-- Opening Marker --
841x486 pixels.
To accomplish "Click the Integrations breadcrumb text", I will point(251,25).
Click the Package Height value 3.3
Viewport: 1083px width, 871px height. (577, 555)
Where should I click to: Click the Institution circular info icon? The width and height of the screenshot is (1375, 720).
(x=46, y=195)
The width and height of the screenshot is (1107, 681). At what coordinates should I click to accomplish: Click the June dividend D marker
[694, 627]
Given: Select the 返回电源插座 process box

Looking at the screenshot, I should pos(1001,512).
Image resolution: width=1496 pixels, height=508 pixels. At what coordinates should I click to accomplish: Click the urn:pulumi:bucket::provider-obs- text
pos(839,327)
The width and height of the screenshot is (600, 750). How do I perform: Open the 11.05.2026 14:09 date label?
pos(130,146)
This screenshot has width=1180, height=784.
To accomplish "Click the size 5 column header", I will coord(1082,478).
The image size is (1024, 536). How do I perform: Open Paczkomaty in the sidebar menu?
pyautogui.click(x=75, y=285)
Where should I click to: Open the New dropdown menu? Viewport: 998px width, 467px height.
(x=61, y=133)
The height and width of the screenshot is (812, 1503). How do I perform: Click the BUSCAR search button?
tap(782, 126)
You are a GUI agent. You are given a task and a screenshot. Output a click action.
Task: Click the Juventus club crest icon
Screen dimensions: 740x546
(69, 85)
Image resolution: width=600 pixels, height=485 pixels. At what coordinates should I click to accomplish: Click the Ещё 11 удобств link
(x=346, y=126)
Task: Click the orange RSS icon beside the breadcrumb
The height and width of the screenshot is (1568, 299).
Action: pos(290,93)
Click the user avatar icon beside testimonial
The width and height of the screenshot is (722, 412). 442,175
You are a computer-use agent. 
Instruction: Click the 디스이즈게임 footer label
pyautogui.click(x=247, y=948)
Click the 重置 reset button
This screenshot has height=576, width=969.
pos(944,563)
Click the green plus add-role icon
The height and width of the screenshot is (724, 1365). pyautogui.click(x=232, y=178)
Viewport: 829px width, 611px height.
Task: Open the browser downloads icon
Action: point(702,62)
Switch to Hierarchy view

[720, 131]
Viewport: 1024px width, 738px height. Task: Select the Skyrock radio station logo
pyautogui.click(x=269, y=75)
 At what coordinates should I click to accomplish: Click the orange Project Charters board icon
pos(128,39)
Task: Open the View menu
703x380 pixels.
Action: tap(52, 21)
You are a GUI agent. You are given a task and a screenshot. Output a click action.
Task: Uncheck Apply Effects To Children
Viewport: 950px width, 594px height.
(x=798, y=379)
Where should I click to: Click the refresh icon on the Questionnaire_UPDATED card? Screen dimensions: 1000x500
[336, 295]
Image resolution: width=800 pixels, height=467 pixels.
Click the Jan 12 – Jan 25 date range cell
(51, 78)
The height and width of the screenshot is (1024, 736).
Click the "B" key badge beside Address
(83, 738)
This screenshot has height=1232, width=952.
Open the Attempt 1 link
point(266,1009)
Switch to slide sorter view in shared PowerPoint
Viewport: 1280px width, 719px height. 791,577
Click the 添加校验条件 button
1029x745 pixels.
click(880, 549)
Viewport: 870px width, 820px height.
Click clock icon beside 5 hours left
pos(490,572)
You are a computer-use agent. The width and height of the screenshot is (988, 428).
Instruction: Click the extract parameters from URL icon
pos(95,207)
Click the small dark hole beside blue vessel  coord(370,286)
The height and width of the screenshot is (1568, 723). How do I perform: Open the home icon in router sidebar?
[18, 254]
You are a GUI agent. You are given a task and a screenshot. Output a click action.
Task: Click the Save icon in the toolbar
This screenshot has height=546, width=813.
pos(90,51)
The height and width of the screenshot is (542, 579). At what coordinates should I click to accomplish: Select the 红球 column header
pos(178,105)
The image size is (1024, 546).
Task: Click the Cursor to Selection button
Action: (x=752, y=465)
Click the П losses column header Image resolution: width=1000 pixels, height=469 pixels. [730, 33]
-- Closing Marker --
- Task goal:
Your task is to restate all of the records above word for word.

- Solution below:
841x486 pixels.
To accomplish "Click the Integrations breadcrumb text", I will point(251,25).
Click the Package Height value 3.3
Viewport: 1083px width, 871px height. (577, 555)
Where should I click to: Click the Institution circular info icon? The width and height of the screenshot is (1375, 720).
(x=46, y=195)
The width and height of the screenshot is (1107, 681). At what coordinates should I click to accomplish: Click the June dividend D marker
[694, 627]
Given: Select the 返回电源插座 process box

Looking at the screenshot, I should pos(1001,512).
Image resolution: width=1496 pixels, height=508 pixels. At what coordinates should I click to accomplish: Click the urn:pulumi:bucket::provider-obs- text
pos(839,327)
The width and height of the screenshot is (600, 750). How do I perform: Open the 11.05.2026 14:09 date label?
pos(130,146)
This screenshot has width=1180, height=784.
To accomplish "Click the size 5 column header", I will coord(1082,478).
The image size is (1024, 536). How do I perform: Open Paczkomaty in the sidebar menu?
pyautogui.click(x=75, y=285)
Where should I click to: Open the New dropdown menu? Viewport: 998px width, 467px height.
(x=61, y=133)
The height and width of the screenshot is (812, 1503). How do I perform: Click the BUSCAR search button?
tap(782, 126)
You are a GUI agent. You are given a task and a screenshot. Output a click action.
Task: Click the Juventus club crest icon
Screen dimensions: 740x546
(69, 85)
Image resolution: width=600 pixels, height=485 pixels. At what coordinates should I click to accomplish: Click the Ещё 11 удобств link
(x=346, y=126)
Task: Click the orange RSS icon beside the breadcrumb
The height and width of the screenshot is (1568, 299).
Action: pos(290,93)
Click the user avatar icon beside testimonial
The width and height of the screenshot is (722, 412). 442,175
You are a computer-use agent. 
Instruction: Click the 디스이즈게임 footer label
pyautogui.click(x=247, y=948)
Click the 重置 reset button
This screenshot has height=576, width=969.
pos(944,563)
Click the green plus add-role icon
The height and width of the screenshot is (724, 1365). pyautogui.click(x=232, y=178)
Viewport: 829px width, 611px height.
Task: Open the browser downloads icon
Action: point(702,62)
Switch to Hierarchy view

[720, 131]
Viewport: 1024px width, 738px height. Task: Select the Skyrock radio station logo
pyautogui.click(x=269, y=75)
 At what coordinates should I click to accomplish: Click the orange Project Charters board icon
pos(128,39)
Task: Open the View menu
703x380 pixels.
Action: tap(52, 21)
You are a GUI agent. You are given a task and a screenshot. Output a click action.
Task: Uncheck Apply Effects To Children
Viewport: 950px width, 594px height.
(x=798, y=379)
Where should I click to: Click the refresh icon on the Questionnaire_UPDATED card? Screen dimensions: 1000x500
[336, 295]
Image resolution: width=800 pixels, height=467 pixels.
Click the Jan 12 – Jan 25 date range cell
(51, 78)
The height and width of the screenshot is (1024, 736).
Click the "B" key badge beside Address
(83, 738)
This screenshot has height=1232, width=952.
Open the Attempt 1 link
point(266,1009)
Switch to slide sorter view in shared PowerPoint
Viewport: 1280px width, 719px height. 791,577
Click the 添加校验条件 button
1029x745 pixels.
click(880, 549)
Viewport: 870px width, 820px height.
Click clock icon beside 5 hours left
pos(490,572)
You are a computer-use agent. The width and height of the screenshot is (988, 428).
Instruction: Click the extract parameters from URL icon
pos(95,207)
Click the small dark hole beside blue vessel  coord(370,286)
The height and width of the screenshot is (1568, 723). How do I perform: Open the home icon in router sidebar?
[18, 254]
You are a GUI agent. You are given a task and a screenshot. Output a click action.
Task: Click the Save icon in the toolbar
This screenshot has height=546, width=813.
pos(90,51)
The height and width of the screenshot is (542, 579). At what coordinates should I click to accomplish: Select the 红球 column header
pos(178,105)
The image size is (1024, 546).
Task: Click the Cursor to Selection button
Action: (x=752, y=465)
Click the П losses column header Image resolution: width=1000 pixels, height=469 pixels. [730, 33]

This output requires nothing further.